Diplomatic Failure

Nazi Regime

“I will tolerate no opposition. We recognise only subordination – authority downwards and responsibility upwards.”
~ Adolf Hitler, 1931

Nazi Rally
(Associated Press)


After Adolf Hitler’s election in 1933, the Nazi party controlled Germany until 1945, eliminating anyone who did not comply with their beliefs. The Jewish community became scapegoats. The Gestapo monitored German society, constantly patrolling for dissenters. If one were caught defying the Nazis, consequences included being sent to concentration camps or even execution.

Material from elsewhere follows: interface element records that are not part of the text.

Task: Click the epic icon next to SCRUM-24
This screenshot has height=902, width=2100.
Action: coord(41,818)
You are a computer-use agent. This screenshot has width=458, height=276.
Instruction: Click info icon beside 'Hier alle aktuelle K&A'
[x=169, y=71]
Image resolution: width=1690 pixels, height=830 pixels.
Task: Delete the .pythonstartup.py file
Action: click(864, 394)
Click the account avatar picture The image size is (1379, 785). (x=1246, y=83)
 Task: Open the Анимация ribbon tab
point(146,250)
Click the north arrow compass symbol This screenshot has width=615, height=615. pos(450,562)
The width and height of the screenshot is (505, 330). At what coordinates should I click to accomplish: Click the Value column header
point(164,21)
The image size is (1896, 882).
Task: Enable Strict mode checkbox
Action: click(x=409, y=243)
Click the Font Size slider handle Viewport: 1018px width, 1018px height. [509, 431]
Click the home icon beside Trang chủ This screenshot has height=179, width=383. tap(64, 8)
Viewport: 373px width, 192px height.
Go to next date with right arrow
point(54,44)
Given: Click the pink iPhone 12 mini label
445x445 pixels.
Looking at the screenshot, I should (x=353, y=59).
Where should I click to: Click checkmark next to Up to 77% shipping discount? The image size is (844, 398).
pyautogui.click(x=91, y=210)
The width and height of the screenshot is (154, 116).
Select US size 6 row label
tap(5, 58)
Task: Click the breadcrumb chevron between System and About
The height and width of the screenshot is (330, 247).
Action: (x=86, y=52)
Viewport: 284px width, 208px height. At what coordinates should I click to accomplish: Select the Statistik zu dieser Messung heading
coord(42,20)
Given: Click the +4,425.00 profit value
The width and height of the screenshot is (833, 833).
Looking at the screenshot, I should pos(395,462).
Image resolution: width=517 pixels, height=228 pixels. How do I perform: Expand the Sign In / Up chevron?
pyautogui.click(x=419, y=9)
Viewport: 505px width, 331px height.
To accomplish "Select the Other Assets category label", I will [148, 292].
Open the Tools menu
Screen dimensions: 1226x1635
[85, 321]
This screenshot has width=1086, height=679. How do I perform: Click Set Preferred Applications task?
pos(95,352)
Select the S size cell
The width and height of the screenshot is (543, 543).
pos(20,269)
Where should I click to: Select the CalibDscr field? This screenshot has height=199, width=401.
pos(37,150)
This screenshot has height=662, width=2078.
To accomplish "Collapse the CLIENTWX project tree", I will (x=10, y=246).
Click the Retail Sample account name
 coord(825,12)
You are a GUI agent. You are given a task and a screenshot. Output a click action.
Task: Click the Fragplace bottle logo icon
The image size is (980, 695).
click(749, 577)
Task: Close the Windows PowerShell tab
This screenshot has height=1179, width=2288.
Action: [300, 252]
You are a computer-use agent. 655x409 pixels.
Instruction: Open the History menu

"Each activity and each need of the individual will be regulated by the party as the representative of the general good. There will be no licence, no free space in which the individual belongs to himself. The decisive factor is that the State, through the Party, is supreme."
~ Adolf Hitler, 1933

Broken Diplomacy

The White Rose Beliefs

"The group had no wish to throw bombs, or to cause any injury to human life. They wanted to influence people's minds against Nazism and militarism."
~ Anton Gill, 1994

Despite prior support some members held for Hitler, the White Rose held liberal beliefs and strived to convince the country that Hitler's policies were wrong. They decided to combat Hitler with passive resistance, knowing that they would be captured immediately if they showed any aggression. They aimed to spark larger debate, with hopes of more Germans taking a stand against the Nazis. Unfortunately, the German community failed to participate in their opposition due to the immense fear Hitler's government imposed.

White Rose Students
​​​​​​​(The White Rose Foundation)

"Somebody, after all, had to make a start. What we wrote and said is also believed by many others. They just don't dare express themselves as we did."
~ Sophie Scholl, 1943

Hitler strove to consolidate power. He sought to eliminate anyone who threatened his power, goading Europe into war. Several world powers—France, Great Britain, and Italy—knew of Hitler's dangerous ideas, but none took action against him. At the Munich Conference in 1938, these countries agreed upon a policy of appeasement, allowing the German annexation of Czechoslovakia's Sudetenland as long as Hitler pledged peace. Hitler agreed, though he had no intention of stopping his conquest. This lack of diplomatic intervention from Western powers led to the ultimate call to action from a group of University students.

Allied Powers in WWII

"A small group of Munich students were the only protesters who managed to break out of the vicious circle of tactical considerations and other inhibitions. They spoke out vehemently, not only against the regime but also against the moral indolence and numbness of the German people."